━━━━━ DATA FOR THE TASK
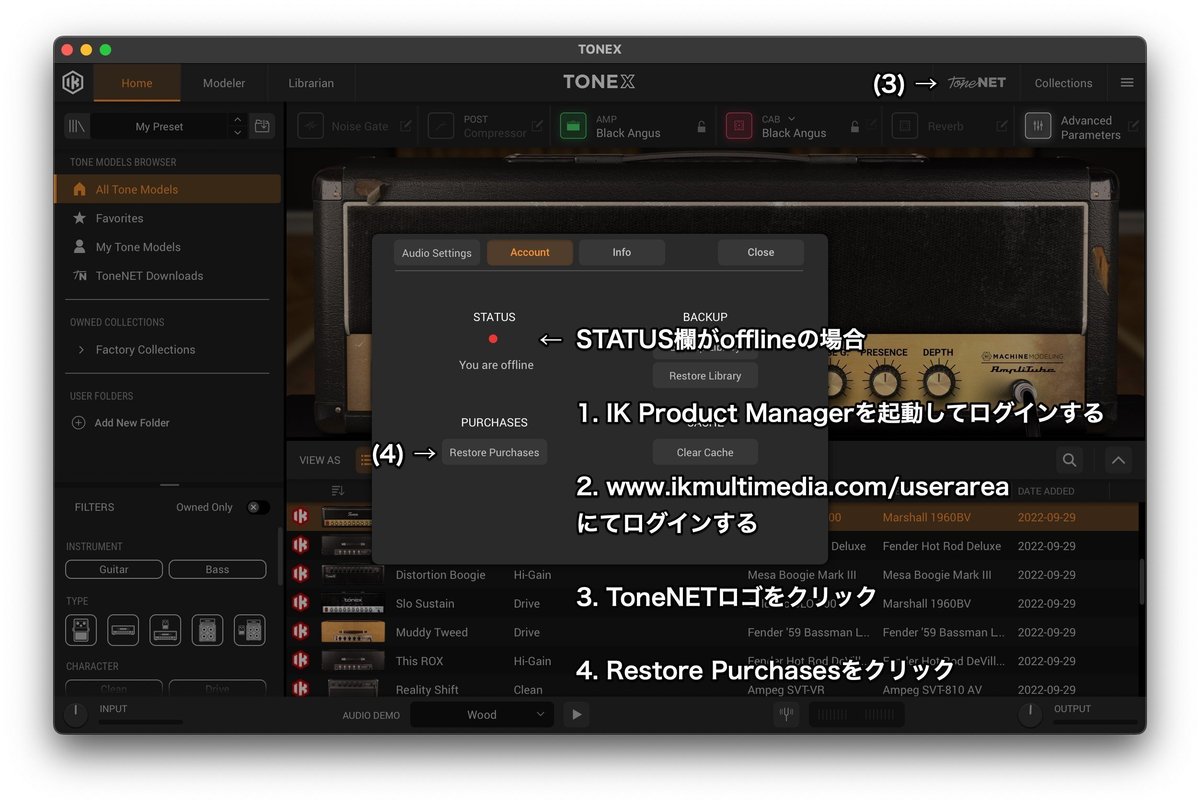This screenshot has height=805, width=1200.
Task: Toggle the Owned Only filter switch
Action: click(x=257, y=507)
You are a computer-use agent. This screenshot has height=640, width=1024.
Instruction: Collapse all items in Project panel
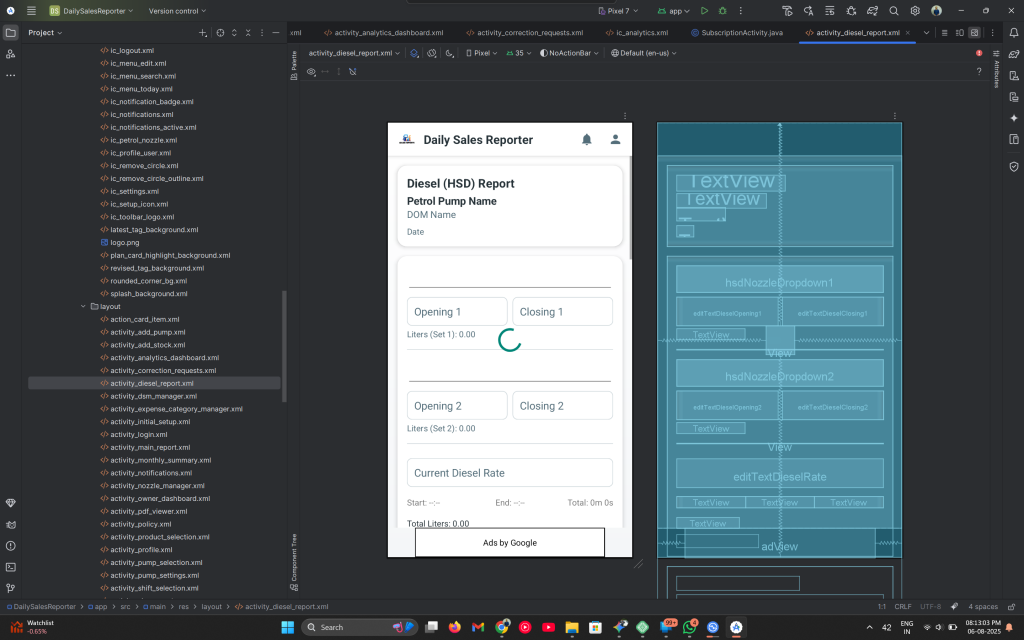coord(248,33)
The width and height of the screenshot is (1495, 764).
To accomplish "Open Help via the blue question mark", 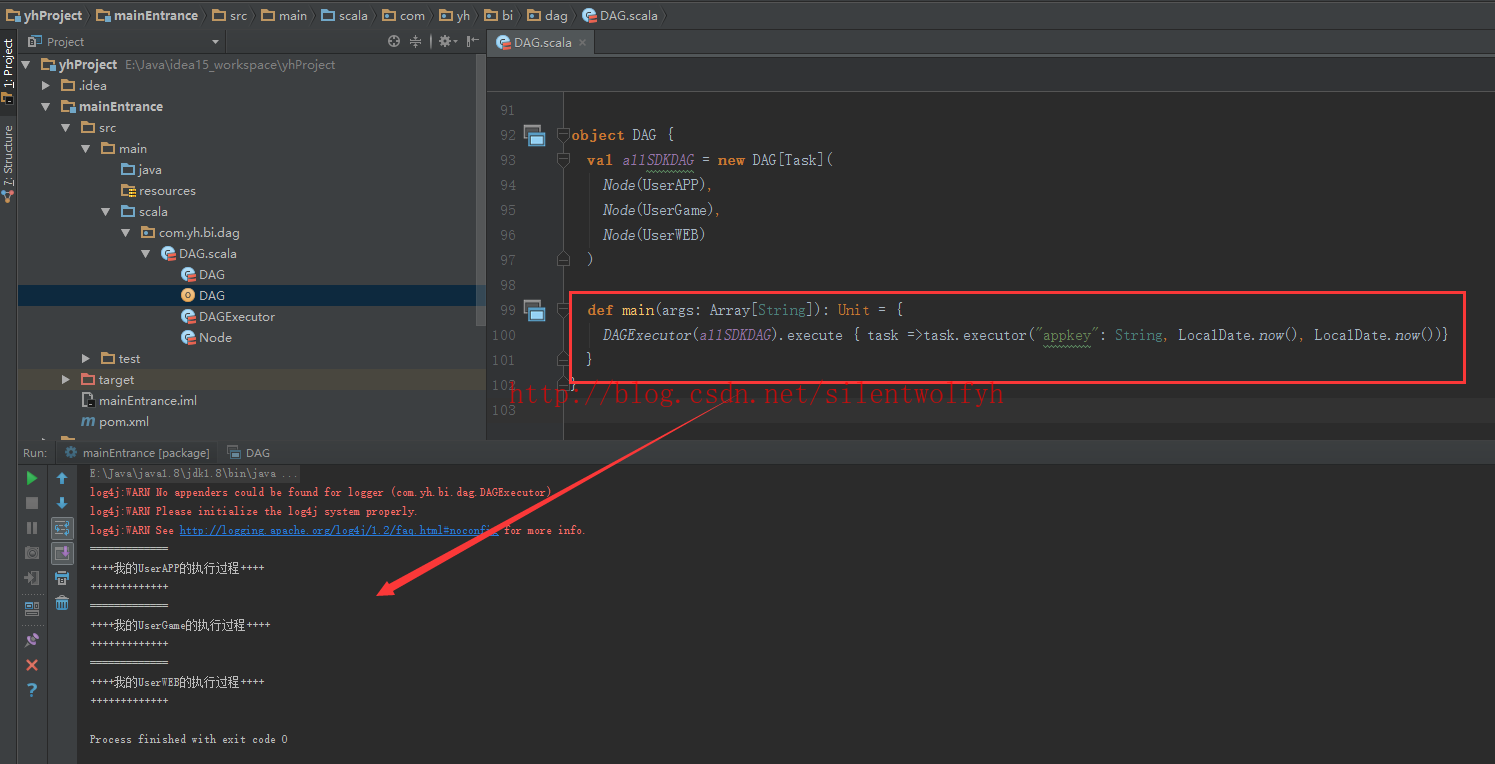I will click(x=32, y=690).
━━━━━━━━━━
YOUR OBJECTIVE –
Write back word for word every line in the entries above from the one with "You are a computer-use" to the one with "The width and", ends included, and none of the pictures.

TASK SOLUTION –
You are a computer-use agent. This screenshot has height=640, width=1024.
Instruction: Collapse all items in Project panel
coord(248,33)
The width and height of the screenshot is (1495, 764).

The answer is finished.